Gadis itu pun datang, memangil ayahnya yang masih bingung dengan suasana saat ini. "Apa maksudnya ini Sandrina ?" tanya Abizar.
"Karena Sandrina sudah disini, maka saya permisi, selamat malam!" ucap Rafan menyelak, tanpa persetujuan laki-laki itu langsung mengambil ponselnya yang tergeletak diatas meja dan pergi begitu saja.
"Sandrina jawab!" bentak Abizar dengan raut wajah yang memerah, sementara sang putri hanya diam dengan tubuh tegap dan tatapan lurus menatap langsung mata sang ayah.
"Papah, aku menolak perjodohan ini" tegas Sandrina.

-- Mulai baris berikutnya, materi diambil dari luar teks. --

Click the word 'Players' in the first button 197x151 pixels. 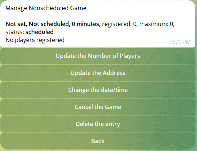(130, 56)
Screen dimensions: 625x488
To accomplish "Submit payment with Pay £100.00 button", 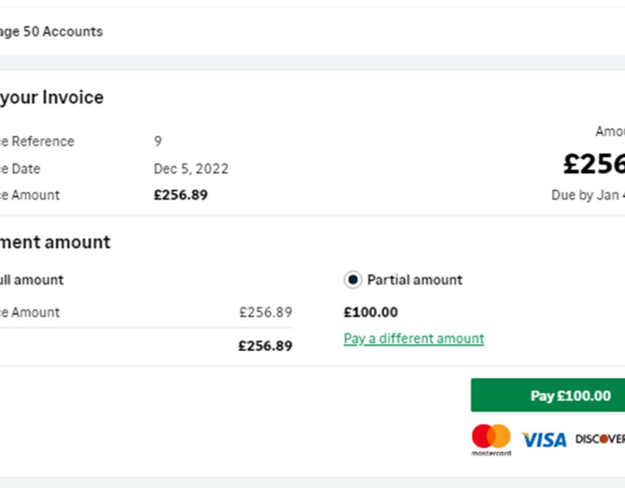I will 548,395.
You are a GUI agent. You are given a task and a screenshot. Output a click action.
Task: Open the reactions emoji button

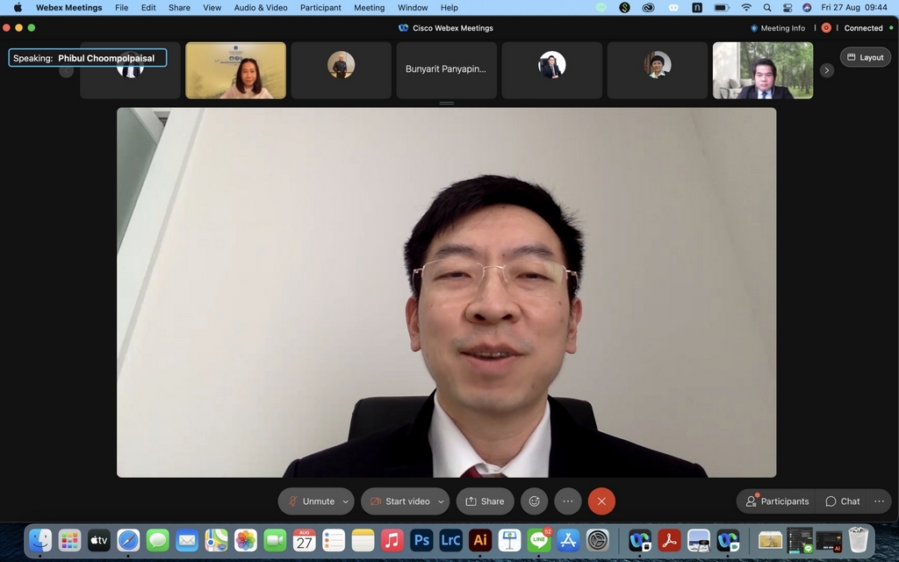point(534,501)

"Apa-apaan ini Sandrina !? Memalukan!"
"Sandrina jangan terlalu cepat mengambil keputusan, kalian bahkan belum mengenal lebih jauh!" selak Nareswara yang terlihat begitu tidak terima.
"Maaf Om, tapi..."
"Sandrina kamu keterlaluan, kamu sengaja mau bikin Papah malu, Hah ?!" teriak Abizar tepat di depan gadis itu, menarik tangannya dan mencengkram kuat-kuat.
Gadis itu membalas tatapan sang ayah, menepis tangannya. "Aku udah bilang berkali-kali kan kalau aku gak mau di jodohin!"
***
Rafan menyetir mobil dengan kecepatan diatas rata-rata, membelah aspal jalanan yang lengang tanpa hambatan, waktu terus berjalan yang hampir menunjukkan tengah malam.
"Halo Kris, lo dimana ?"
Mata terus menatap depan yang menampilkan jalan serta lampu-lampu penerangan, menyimak suara Kris lewat ponsel yang sengaja di loudspeaker.
"Gua ? ya gua di tempat biasalah, kenapa ? Btw gimana tuh pertemuan malam ini, lancar ? Cantik gak ceweknya ?"
"Gua kesana sekarang!"
"Hah ? Okelah, gua tunggu."
Selepasnya Rafan mematikan sambungan panggilan itu secara sepihak, demi melepaskan stress yang saat ini dia rasakan, Rafan menancap gas lebih dalam hingga membuat mobil sport itu berpacu lebih kencang.
**
Garis itu tidak bisa di tentukan oleh ucapan orang, perintah orang tua ataupun Ramalan murahan.
Rasanya sang sialan untuk jika ada orang yang Sok Tau dan ingin ikut campur dalam hidup orang lain.
Aku bahkan masih menata hati, mencoba untuk melupakan walaupun tindakan untuk menemukannya masih giat aku lakukan.
Sejak satu tahun yang lalu aku sudah memutuskan, apapun yang kulakukan semuanya adalah atas dasar kehendakku.
Siapapun mereka, Tidak akan kubiarkan mengatur-ngatur hidupku lagi.